Les soupçons se portèrent d’abord sur le mari dont elle était en train de divorcer. Puis sur un étranger au village, Gérald Thomassin, qui vivait depuis quelques mois au sous-sol de l’immeuble en face de la poste.
Gérald Thomassin est un personnage hors du commun. Il a 34 ans lors du crime. Fils d’une mère toxicodépendante, placé par la DDASS dans une famille d’accueil abjecte et terrifiante, il avait été repéré à l’âge de 16 ans par l’équipe de Jacques Doillon pour jouer le rôle principal du film « le petit criminel » (1990), et avait obtenu le César du meilleur espoir. Il avait ensuite joué dans une vingtaine de films.
Il ne participait pas aux fêtes de fin de tournage et disparaissait pour de longs mois. Il dépensait en quelques jours ou quelques semaines l’argent gagné, et reprenait une vie de marginal, logeant chez des amies ou dans la rue, addict aux drogues dures et à l’alcool.
Peu à peu, les enquêteurs sur le meurtre de Montréal se convainquent de la culpabilité de Thomassin, malgré ses constantes dénégations, malgré l’absence de son ADN sur les lieux du crime. La drogue n’aurait-elle pas provoqué en lui un dédoublement de personnalité, une partie de lui-même commettant un assassinat alors que l’autre l’efface ? Thomassin dit entendre des voix : ne lui auraient-elles pas ordonné d’aller massacrer la jeune postière ?
Gérald Thomassin passera trois ans de détention préventive à la prison de Lyon Corbas. Il se rendait à Lyon pour une confrontation qui allait certainement l’innocenter lorsqu’il disparut le 28 août 2019, et l’on reste sans nouvelles de lui.
Le livre de Florence Aubenas est passionnant pour sa chronique d’une vallée devenue prospère grâce à l’industrie du plastique, mais où les jeunes ont peu de perspectives, s’ennuient et dérivent parfois dans l’alcool et l’héroïne.
C’est le personnage de Thomassin qui fascine le plus. La journaliste, qui l’a bien connu et l’attendait à Lyon pour la confrontation qui devait conclure son affaire avec la justice, évoque « sa démarche étrange, un peu mécanique. Un mélange de grâce et de gaucherie »

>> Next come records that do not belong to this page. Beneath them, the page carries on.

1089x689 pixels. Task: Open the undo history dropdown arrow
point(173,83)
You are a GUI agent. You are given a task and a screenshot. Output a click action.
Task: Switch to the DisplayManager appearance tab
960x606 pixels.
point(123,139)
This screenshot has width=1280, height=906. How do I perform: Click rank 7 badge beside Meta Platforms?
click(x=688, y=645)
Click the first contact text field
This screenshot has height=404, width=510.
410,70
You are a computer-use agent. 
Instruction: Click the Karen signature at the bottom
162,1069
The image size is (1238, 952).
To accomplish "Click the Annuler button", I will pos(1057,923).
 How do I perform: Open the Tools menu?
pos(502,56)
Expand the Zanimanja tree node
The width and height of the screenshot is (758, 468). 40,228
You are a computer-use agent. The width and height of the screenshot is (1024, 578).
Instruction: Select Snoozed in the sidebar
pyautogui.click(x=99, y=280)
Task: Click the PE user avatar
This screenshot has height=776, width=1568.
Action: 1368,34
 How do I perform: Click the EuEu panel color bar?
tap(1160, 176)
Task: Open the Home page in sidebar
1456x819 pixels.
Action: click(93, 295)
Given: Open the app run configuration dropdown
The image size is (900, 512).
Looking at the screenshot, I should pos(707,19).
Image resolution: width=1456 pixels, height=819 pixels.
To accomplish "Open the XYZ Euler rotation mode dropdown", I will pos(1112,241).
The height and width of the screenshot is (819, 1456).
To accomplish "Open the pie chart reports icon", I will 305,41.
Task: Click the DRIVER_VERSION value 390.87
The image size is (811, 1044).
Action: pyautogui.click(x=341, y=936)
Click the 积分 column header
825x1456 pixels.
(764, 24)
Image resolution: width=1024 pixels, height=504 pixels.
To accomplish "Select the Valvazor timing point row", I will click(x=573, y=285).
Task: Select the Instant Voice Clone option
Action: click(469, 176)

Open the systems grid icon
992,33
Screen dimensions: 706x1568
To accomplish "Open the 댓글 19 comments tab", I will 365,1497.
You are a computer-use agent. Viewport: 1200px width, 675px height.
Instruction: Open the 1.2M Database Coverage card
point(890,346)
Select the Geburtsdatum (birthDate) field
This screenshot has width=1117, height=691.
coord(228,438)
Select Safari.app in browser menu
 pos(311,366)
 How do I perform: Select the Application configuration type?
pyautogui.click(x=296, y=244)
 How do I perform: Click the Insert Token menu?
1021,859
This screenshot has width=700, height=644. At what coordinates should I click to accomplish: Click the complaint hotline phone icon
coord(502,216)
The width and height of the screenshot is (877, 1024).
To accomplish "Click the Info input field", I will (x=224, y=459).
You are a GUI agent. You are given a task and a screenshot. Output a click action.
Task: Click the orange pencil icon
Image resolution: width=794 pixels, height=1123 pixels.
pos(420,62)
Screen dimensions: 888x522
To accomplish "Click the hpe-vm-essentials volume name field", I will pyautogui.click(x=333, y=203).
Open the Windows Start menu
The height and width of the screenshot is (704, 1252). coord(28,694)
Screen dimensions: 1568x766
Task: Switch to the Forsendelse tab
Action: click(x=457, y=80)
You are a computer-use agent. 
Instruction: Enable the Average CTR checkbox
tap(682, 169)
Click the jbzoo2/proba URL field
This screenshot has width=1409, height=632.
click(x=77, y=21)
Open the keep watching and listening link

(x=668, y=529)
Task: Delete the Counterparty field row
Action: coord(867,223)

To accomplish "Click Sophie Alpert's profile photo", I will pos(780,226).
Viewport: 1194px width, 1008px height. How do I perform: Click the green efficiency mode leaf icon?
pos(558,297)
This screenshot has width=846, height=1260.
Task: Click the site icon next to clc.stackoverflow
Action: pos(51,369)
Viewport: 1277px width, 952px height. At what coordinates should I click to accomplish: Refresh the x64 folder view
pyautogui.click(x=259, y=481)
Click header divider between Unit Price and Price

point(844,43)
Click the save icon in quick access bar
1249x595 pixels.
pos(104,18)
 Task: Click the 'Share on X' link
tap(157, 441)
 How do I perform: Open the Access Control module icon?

Elle cite Pierre Amzallag, le responsable casting du « petit criminel » : « quand je lui posais mes questions, il paraissait parler de lui pour la première fois de sa vie. Il ressemblait à un poney sauvage qu’on vient d’attraper au licol ».
Et Gérald Thomassin lui-même : « quand tu es à la rue, tu vis au fur et à mesure. Tu ne penses plus qu’à elle. C’est comme le cinéma. »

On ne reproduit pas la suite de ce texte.